Conformisti, è finita!

Il manifesto migliore sul primato della responsabilità della coscienza resta quello lasciatoci da san Paolo nella Lettera ai Romani. Il suo «non conformatevi alla mentalità di questo secolo ma trasformatevi rinnovando la vostra mente» (Rm 2,12) resta l’elogio più bello che sia stato mai scritto all’autonomia della responsabilità. Non la legge giustifica. Nemmeno quella biologica. Nemmeno quella etnica. Solo l’adesione a quell’esperienza di fede, che poi è sempre e ancora soprattutto un’esperienza di vita, giustifica. E’ giudeo non chi invoca un legame di sangue, un vincolo di razza ma chi, rispondendo alla chiamata del Gesù di Nazareth, matura una capacità interiore di scegliere ciò che è giusto. Che è molto più che fare il “bene”.

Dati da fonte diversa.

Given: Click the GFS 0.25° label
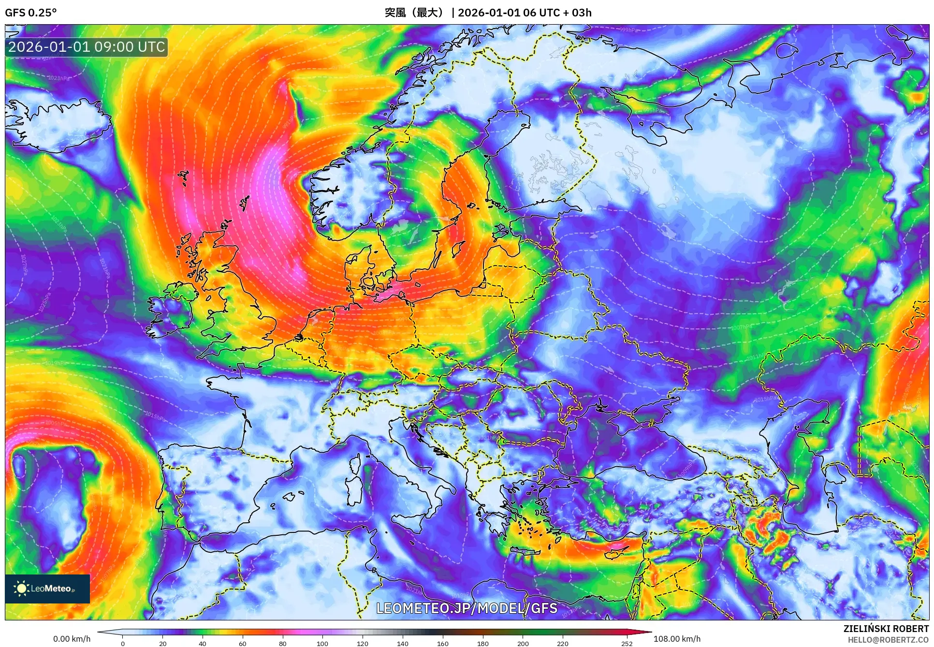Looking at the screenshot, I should tap(30, 13).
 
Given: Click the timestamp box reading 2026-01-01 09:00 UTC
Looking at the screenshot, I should tap(87, 47).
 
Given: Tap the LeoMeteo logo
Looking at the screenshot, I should tap(47, 588).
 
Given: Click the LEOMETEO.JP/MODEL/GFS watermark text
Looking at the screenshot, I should tap(467, 608).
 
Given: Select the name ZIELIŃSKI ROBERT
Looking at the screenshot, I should tap(886, 629).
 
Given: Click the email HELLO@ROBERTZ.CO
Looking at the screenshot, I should tap(888, 640).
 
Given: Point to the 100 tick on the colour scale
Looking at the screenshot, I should tap(322, 643).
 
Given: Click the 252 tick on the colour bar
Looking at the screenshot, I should tap(627, 643).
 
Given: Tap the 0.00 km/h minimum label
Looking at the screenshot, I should tap(72, 639).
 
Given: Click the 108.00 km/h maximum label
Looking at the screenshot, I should tap(677, 639).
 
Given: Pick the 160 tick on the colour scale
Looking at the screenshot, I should tap(442, 643).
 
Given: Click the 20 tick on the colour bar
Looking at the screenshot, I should tap(163, 643).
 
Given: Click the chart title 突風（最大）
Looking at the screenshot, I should tap(414, 13).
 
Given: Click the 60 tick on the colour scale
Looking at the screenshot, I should tap(243, 643).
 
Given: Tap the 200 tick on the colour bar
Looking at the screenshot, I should tap(523, 643).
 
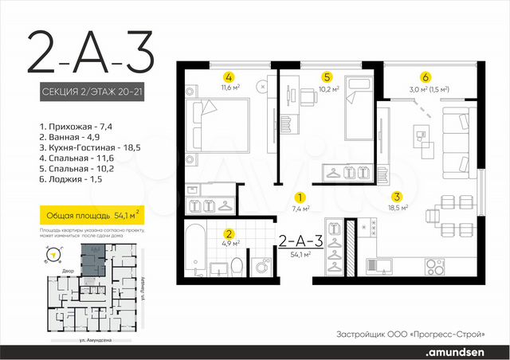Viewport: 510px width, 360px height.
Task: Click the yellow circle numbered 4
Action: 229,78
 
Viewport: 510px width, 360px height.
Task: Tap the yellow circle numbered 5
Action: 327,77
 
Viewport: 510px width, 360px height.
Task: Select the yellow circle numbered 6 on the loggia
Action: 426,77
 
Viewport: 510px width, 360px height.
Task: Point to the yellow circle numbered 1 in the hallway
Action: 300,197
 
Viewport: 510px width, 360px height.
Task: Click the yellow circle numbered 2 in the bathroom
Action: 229,234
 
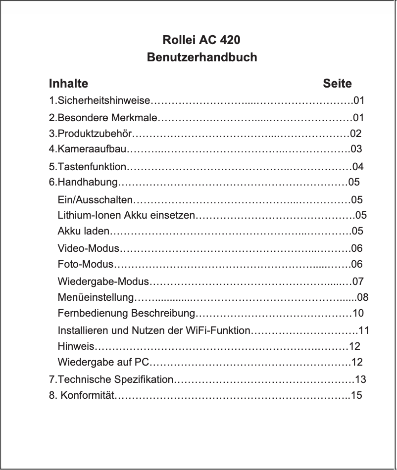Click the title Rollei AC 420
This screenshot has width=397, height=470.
tap(202, 39)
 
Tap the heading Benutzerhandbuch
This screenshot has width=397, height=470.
tap(202, 57)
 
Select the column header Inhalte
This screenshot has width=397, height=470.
tap(68, 83)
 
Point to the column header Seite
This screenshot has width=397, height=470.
tap(337, 83)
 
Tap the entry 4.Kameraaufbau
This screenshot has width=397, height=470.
tap(88, 148)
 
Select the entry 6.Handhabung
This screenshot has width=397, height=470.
tap(83, 182)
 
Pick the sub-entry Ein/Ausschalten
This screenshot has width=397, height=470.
tap(95, 200)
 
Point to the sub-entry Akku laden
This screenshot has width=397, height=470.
tap(83, 231)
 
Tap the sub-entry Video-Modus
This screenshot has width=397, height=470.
tap(89, 247)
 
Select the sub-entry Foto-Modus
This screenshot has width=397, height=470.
tap(86, 264)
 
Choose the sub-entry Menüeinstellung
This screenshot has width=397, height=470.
tap(96, 297)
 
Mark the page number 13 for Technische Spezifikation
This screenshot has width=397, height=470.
tap(361, 380)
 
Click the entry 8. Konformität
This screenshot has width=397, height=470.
tap(81, 395)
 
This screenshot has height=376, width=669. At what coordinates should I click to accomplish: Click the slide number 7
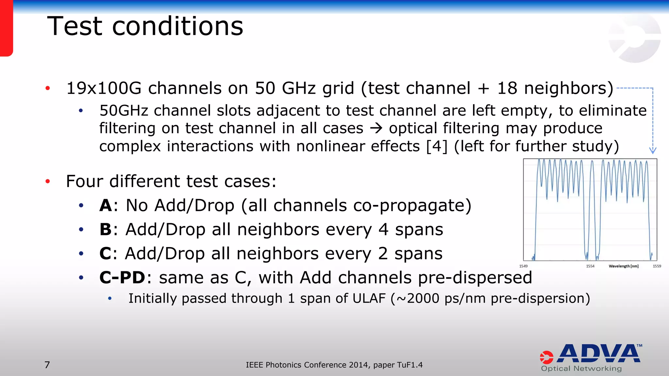47,365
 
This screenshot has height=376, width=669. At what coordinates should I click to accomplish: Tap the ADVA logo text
600,354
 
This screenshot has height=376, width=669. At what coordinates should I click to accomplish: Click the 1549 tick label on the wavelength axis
523,266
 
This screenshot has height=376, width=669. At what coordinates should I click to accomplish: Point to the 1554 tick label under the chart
590,266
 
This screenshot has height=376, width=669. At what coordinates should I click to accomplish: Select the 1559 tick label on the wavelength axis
657,266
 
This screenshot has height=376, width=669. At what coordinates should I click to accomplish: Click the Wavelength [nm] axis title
623,266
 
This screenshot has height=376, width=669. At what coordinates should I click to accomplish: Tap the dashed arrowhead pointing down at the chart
652,150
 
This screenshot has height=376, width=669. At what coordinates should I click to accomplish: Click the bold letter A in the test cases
106,206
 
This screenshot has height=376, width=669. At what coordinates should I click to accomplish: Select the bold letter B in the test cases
106,229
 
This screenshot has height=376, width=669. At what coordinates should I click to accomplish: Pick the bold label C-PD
122,278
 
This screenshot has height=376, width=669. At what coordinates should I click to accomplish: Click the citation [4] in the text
437,146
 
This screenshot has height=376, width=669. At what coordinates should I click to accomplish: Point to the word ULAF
367,298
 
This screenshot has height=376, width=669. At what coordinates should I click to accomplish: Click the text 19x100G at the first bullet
104,88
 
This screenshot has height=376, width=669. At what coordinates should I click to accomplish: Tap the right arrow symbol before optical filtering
376,128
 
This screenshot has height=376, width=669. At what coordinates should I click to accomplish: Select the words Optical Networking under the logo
581,368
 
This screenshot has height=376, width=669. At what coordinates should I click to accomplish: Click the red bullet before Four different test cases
48,181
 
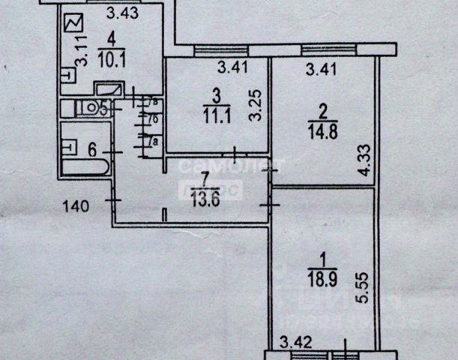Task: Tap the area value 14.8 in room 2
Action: pos(320,129)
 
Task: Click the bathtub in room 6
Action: pos(84,164)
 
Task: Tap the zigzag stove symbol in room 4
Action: pos(74,25)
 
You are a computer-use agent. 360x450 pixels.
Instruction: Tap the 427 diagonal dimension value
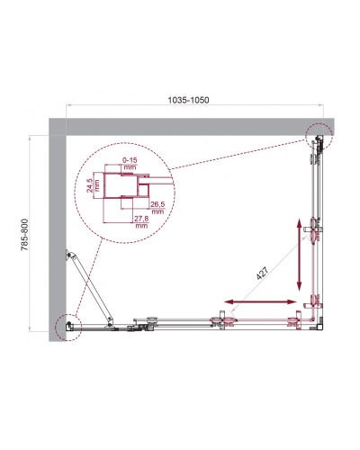pyautogui.click(x=263, y=276)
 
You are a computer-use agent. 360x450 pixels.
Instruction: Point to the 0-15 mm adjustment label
pyautogui.click(x=129, y=164)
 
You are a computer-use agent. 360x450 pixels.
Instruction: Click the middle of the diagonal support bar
pyautogui.click(x=90, y=290)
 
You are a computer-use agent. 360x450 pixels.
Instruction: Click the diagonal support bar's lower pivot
pyautogui.click(x=109, y=320)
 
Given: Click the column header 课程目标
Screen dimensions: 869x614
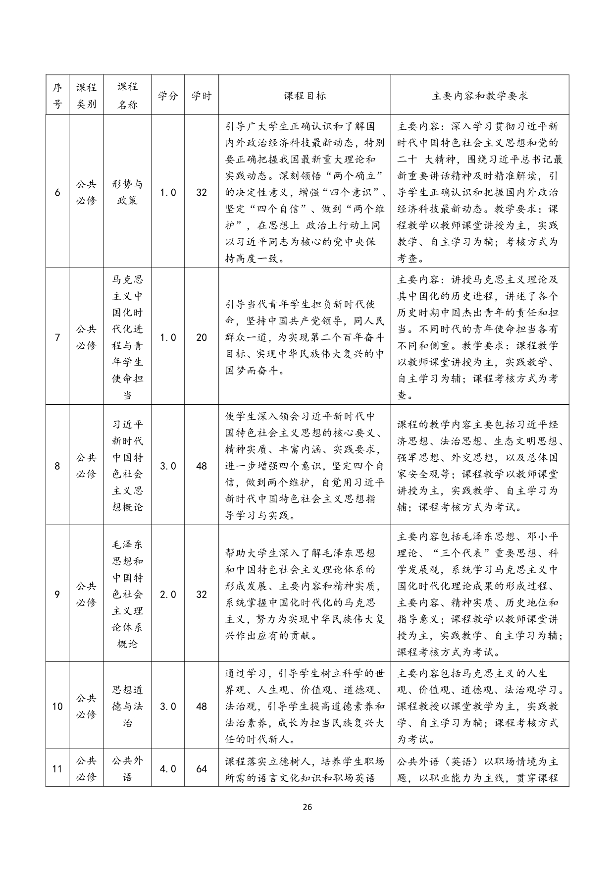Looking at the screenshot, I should (x=305, y=96).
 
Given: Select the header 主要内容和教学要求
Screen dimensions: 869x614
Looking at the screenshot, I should (x=479, y=96).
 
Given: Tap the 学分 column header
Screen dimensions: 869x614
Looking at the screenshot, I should (x=168, y=96).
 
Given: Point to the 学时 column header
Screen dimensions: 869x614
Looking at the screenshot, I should (x=202, y=96).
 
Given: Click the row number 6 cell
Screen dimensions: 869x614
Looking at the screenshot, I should (x=57, y=192).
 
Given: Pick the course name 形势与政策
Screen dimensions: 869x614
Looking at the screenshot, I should (x=127, y=192).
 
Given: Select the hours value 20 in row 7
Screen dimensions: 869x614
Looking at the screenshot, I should (x=202, y=337).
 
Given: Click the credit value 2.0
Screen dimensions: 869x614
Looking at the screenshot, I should (x=168, y=594).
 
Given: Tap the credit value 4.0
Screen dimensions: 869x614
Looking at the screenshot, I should (x=168, y=769).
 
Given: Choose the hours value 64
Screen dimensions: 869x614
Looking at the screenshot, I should (x=202, y=769).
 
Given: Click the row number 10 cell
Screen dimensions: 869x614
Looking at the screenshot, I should (x=57, y=706).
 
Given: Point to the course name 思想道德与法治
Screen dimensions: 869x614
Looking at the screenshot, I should (x=127, y=706).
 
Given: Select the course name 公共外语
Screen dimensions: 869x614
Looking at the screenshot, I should (x=127, y=769).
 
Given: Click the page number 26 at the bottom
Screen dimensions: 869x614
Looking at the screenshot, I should (x=307, y=807).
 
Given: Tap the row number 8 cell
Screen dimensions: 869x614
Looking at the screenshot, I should (x=57, y=466).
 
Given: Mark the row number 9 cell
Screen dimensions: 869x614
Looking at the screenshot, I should (x=57, y=594).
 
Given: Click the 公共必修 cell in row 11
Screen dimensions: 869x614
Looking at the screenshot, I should (x=86, y=769).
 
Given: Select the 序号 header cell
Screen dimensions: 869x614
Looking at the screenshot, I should (x=57, y=96).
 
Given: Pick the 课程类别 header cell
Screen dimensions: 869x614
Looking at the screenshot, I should (x=86, y=96).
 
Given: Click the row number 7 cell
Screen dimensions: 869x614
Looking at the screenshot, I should (x=57, y=337).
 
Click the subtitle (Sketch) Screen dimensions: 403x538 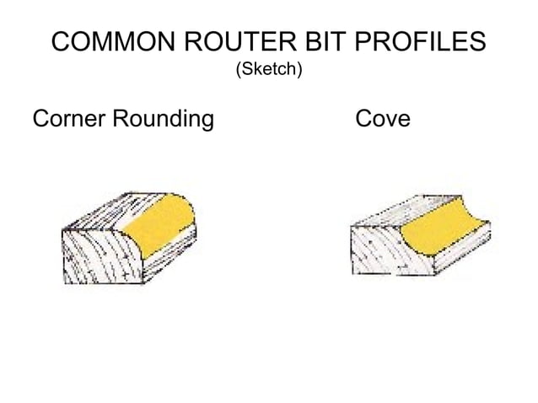tap(268, 69)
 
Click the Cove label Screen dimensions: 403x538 tap(384, 119)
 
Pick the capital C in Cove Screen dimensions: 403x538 tap(364, 119)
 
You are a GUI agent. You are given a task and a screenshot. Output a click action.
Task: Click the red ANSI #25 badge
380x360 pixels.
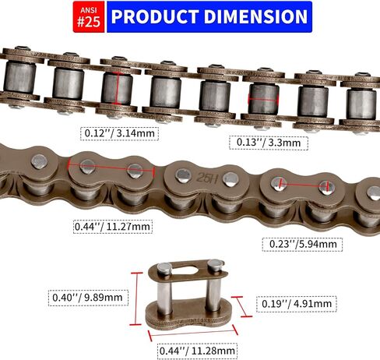pos(89,17)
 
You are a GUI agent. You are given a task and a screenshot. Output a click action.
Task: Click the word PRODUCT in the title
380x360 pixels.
pos(155,16)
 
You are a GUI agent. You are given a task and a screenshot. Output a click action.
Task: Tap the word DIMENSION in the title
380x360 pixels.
pos(255,16)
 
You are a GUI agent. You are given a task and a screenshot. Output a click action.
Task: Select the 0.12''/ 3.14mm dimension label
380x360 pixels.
pos(119,133)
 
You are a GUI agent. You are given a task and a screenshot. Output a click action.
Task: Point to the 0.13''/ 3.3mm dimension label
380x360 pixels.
pos(269,143)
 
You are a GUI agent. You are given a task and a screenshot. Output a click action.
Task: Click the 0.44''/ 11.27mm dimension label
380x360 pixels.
pos(112,227)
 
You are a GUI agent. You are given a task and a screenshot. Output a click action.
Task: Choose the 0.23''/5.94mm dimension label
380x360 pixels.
pos(302,245)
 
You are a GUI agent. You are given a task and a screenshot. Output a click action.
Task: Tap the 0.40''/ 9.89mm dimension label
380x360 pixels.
pos(88,298)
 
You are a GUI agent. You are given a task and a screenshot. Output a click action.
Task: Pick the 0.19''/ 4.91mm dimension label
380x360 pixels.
pos(297,304)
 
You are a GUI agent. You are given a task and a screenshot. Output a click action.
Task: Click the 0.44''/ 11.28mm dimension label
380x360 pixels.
pos(197,351)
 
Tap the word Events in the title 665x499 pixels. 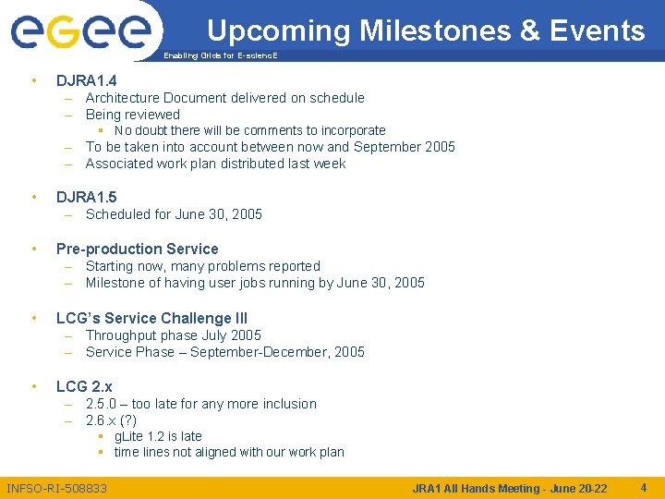(597, 30)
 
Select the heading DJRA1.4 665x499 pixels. (86, 80)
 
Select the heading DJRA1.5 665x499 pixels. (86, 197)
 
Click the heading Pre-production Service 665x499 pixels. (137, 249)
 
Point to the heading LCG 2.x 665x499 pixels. (84, 386)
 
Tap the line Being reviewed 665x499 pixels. (132, 115)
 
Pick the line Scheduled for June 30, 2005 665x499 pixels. (174, 214)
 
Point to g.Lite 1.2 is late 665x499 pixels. (158, 436)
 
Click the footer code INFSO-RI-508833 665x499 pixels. (56, 488)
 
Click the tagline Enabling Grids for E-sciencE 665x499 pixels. (220, 56)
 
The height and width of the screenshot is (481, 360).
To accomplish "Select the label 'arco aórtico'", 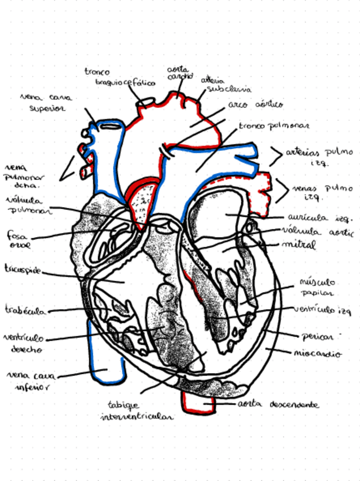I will (x=256, y=106).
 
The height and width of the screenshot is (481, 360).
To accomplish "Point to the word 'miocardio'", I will (x=318, y=353).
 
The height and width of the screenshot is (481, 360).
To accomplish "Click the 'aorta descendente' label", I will (x=278, y=406).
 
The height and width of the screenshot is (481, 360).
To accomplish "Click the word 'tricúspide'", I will (x=23, y=269).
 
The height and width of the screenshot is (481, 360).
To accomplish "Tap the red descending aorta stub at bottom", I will (x=198, y=403).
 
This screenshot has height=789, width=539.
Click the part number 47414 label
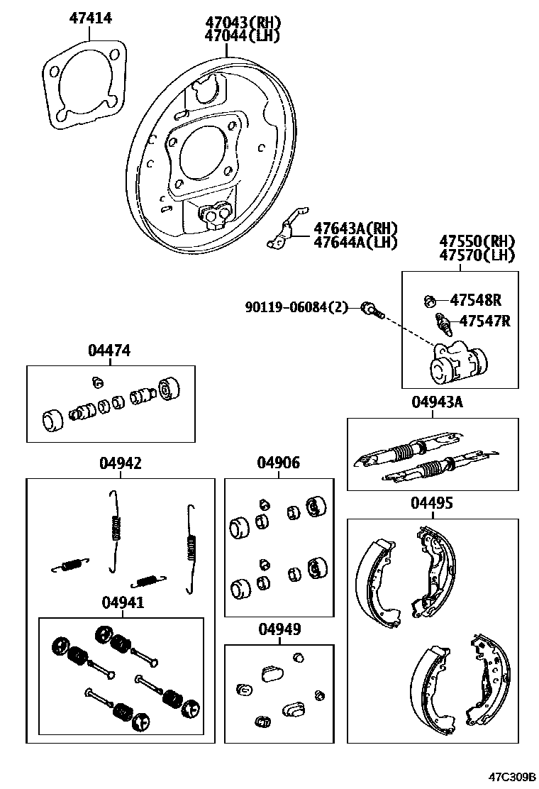pyautogui.click(x=90, y=18)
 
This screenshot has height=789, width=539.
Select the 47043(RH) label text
pyautogui.click(x=241, y=23)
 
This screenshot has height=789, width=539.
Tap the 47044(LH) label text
pyautogui.click(x=241, y=35)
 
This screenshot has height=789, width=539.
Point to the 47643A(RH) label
pyautogui.click(x=355, y=228)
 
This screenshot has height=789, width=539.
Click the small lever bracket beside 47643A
pyautogui.click(x=287, y=231)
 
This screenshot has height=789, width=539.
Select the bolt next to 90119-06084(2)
pyautogui.click(x=372, y=309)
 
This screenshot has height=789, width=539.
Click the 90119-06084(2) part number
pyautogui.click(x=297, y=307)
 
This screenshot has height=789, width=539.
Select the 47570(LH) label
pyautogui.click(x=477, y=255)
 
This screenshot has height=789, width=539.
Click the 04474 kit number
pyautogui.click(x=109, y=351)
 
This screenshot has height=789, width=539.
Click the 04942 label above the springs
pyautogui.click(x=120, y=463)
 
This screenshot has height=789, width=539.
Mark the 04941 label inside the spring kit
pyautogui.click(x=122, y=602)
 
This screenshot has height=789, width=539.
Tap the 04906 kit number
pyautogui.click(x=278, y=463)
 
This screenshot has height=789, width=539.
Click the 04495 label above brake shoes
pyautogui.click(x=431, y=503)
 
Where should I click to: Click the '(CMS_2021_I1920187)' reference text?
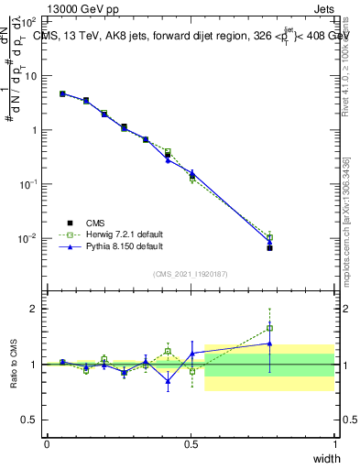click(x=191, y=273)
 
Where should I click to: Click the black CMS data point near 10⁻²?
click(x=269, y=247)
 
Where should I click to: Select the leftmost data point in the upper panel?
click(x=62, y=93)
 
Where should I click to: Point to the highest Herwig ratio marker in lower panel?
click(x=269, y=328)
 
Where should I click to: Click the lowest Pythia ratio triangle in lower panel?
click(x=168, y=381)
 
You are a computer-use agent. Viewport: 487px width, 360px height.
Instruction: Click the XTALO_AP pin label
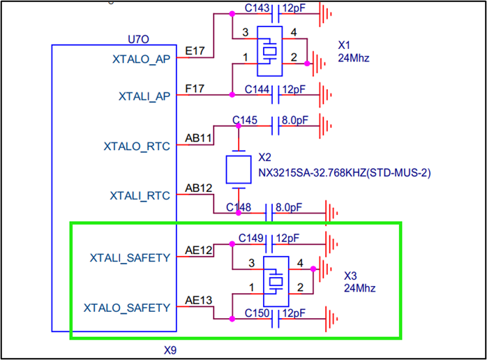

Il conformismo è finito. Perché ciascuno di noi non abita più, nella sua vita, un solo villaggio ma ne attraversa continuamente tanti, con diversi codici. E poi, perché in un mondo uniformato il conformismo non è più la veste di una cultura, il codice delle maggioranze. La funzione del conformismo coincide oggi con la produzione della banalità. Dell’in-sulsaggine. Del trash. Conformismo non è più pensare come gli altri pensano, ma non pensare. «Il problema principale del nostro tempo è la stupidità», concludeva amaramente Bonhoeffer. E aveva ragione.

Non è più possibile la risposta del conformismo. Servono – e urgentemente – coscienze salde capaci di tenere la barra degli eventi e delle scelte ancorate a una direzione morale. A un’idea di futuro. Perché l’Alleanza non è altro che una promessa di futuro. In fondo.